R: a very Rebol-like language

bradrn · January 6, 2024, 7:49am

Since my first post above, I’ve been contemplating cases such as this:

> add_quasi <- function(arg1, arg2) quo({{ arg1 }} + {{ arg2 }})
> test <- function(arg) {
+     x <- 10
+     add_quasi({{ arg }}, x)
+ }
> x <- 5
> eval_tidy(test(x))
[1] 15

Here, add_quasi creates a quosure from both its arguments (using rlang’s quasiquotation syntax). test then passes its argument into add_quasi, alongside a local variable x. Finally, we call test with the global variable x. This gives a quosure containing code x + x, and the result of evaluating this is 10 + 5, i.e. 15.

Now, in Rebol this wouldn’t be too surprising, since each WORD! has its own binding. In R, however, it is: quosures associate one environment with a whole syntax tree, so we might expect it to evaluate to either 5 + 5 or 10 + 10. How does this work?

The answer becomes obvious if we print the quosure itself:

> result <- test(x)
> result
<quosure>
expr: ^(^x) + (^x)
env:  0x55dc115b55e8

This is a nested quosure! And of course, each one carries around its own environment:

> quo_get_expr(result)[[2]]
<quosure>
expr: ^x
env:  global
> quo_get_expr(result)[[3]]
<quosure>
expr: ^x
env:  0x55dc11710650

So the first x here is global, while the second is looked up in a local environment. (And the top-level quosure has a different environment yet again, in which + is looked up.)

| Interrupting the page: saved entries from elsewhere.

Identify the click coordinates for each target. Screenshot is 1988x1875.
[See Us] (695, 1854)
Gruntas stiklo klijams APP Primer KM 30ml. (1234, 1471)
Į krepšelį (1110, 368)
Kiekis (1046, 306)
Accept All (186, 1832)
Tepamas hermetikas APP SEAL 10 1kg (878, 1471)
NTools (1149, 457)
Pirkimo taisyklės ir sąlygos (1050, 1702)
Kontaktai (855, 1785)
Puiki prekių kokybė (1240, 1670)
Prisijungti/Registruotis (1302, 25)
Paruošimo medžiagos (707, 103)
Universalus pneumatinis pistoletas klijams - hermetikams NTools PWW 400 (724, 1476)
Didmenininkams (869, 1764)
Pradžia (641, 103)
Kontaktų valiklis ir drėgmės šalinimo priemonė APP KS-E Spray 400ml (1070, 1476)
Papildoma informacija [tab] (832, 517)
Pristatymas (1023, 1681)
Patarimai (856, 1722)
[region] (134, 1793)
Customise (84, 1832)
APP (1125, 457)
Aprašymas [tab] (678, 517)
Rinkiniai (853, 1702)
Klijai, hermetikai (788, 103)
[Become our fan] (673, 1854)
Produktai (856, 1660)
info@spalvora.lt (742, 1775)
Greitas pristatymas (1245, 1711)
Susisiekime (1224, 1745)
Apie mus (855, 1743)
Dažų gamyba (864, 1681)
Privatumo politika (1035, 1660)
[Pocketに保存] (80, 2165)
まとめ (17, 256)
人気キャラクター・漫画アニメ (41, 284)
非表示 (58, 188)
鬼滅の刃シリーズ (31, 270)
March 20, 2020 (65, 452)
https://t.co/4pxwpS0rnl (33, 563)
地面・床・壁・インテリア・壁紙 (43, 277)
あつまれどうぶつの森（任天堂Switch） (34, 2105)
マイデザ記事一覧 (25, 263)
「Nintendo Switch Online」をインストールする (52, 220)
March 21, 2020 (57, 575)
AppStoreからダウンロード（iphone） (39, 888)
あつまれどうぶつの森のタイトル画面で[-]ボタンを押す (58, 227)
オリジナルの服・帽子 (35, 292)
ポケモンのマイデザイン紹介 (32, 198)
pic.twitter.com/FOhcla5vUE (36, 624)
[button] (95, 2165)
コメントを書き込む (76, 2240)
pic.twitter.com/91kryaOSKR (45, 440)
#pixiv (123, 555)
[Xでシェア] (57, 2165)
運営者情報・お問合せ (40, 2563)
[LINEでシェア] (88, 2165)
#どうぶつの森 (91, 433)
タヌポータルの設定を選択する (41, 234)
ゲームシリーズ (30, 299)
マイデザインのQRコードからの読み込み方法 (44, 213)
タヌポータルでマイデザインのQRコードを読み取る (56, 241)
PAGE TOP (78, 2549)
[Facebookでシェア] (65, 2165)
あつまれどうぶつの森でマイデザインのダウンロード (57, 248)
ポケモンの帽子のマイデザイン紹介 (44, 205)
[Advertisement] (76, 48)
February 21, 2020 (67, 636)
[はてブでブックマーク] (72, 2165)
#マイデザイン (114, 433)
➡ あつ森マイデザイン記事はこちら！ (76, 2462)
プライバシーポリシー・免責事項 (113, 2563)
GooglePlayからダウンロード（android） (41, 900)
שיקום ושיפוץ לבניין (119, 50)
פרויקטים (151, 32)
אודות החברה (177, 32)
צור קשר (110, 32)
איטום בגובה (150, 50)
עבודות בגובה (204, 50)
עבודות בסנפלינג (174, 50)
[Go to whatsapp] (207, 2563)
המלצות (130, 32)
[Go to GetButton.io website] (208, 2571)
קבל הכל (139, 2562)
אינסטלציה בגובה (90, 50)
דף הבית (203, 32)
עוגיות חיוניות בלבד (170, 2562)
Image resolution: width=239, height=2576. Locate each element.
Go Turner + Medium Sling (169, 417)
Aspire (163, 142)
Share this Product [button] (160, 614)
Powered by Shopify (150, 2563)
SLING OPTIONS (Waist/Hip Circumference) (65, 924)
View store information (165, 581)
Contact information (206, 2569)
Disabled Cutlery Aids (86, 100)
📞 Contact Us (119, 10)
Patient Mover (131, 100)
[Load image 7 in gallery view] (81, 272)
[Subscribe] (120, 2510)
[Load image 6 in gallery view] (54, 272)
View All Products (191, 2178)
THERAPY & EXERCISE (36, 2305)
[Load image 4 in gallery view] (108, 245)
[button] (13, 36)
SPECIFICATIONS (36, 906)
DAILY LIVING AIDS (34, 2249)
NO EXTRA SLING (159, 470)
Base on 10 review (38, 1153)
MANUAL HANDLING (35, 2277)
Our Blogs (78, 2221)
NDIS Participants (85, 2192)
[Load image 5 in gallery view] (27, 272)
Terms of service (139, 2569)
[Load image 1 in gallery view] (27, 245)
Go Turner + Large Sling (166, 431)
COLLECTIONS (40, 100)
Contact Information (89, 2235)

If we choose, we can also collapse it into one big expression with a single environment, causing it to all be evaluated in the same scope:

> squashed <- quo_squash(result)
> squashed
x + x
> eval_tidy(squashed)
[1] 10

In fact, we should really ask rlang to warn us about such a destructive operation:

> quo_squash(result, warn=TRUE)
x + x
Warning messages:
1: Collapsing inner quosure 
2: Collapsing inner quosure

Actually evaluating nested quosures in R is slightly non-obvious, since quosures aren’t part of the base language. Insofar as I can tell, rlang implements eval_tidy using a bit of syntactic trickery — "quosure" is defined as a subclasse of "formula", a built-in variety of quoted code which uses a tilde for evaluation. eval_tidy then rebinds the tilde operator to evaluate quosures in their environments.

What would such a system look like in the context of Rebol? I think it would be a system where bindings can be associated with more than one type: not just WORD!, but also BLOCK! (and presumably also GROUP!, etc.). A WORD! would be evaluated in the context of its own binding if it has one; otherwise it would get looked up in the environment of the first containing BLOCK!/GROUP! which has a binding.

Considering such a system more seriously, I believe it would cope quite easily with code like that mentioned in Rebol And Scopes: Well, Why Not? :

 global: 10
 x: <not an integer>

 wrapper: func [string] [
     return do compose [interpolate (string)]
 ]

 foo: func [x] [
     let local: 20
     return wrapper {The sum is $(x + local)}
 ]

 foo 30

Starting with foo, it would bind its body block to a new environment. Then, foo 30 would cause the block to be evaluated — the words within it don’t have their own bindings yet, so everything executes within foo’s environment. foo proceeds to create local within its environment, and then it makes a string which is bound to its environment (since strings would also require bindings in order for string interpolation to work). Then, it calls wrapper, which similarly has bound its body to its own environment. As with foo, every word in its body would be looked up in wrapper’s environment — except for the variables in string, because string already has its own binding.

It also copes with this case:

Because you can still rebind whatever you want within a block. So a dialect can create its own environment, populate it with whichever words it wants, and then rebind words within a block to refer to that environment. And it all just works, because the rebound words will use their own bound environment, and the other words will use their parent block’s environment.

So, it seems to me like this system could just possibly work. But I’m admittedly bad with reasoning about this stuff — are there any edge cases I’ve missed? Is there some obvious reason why this wouldn’t work?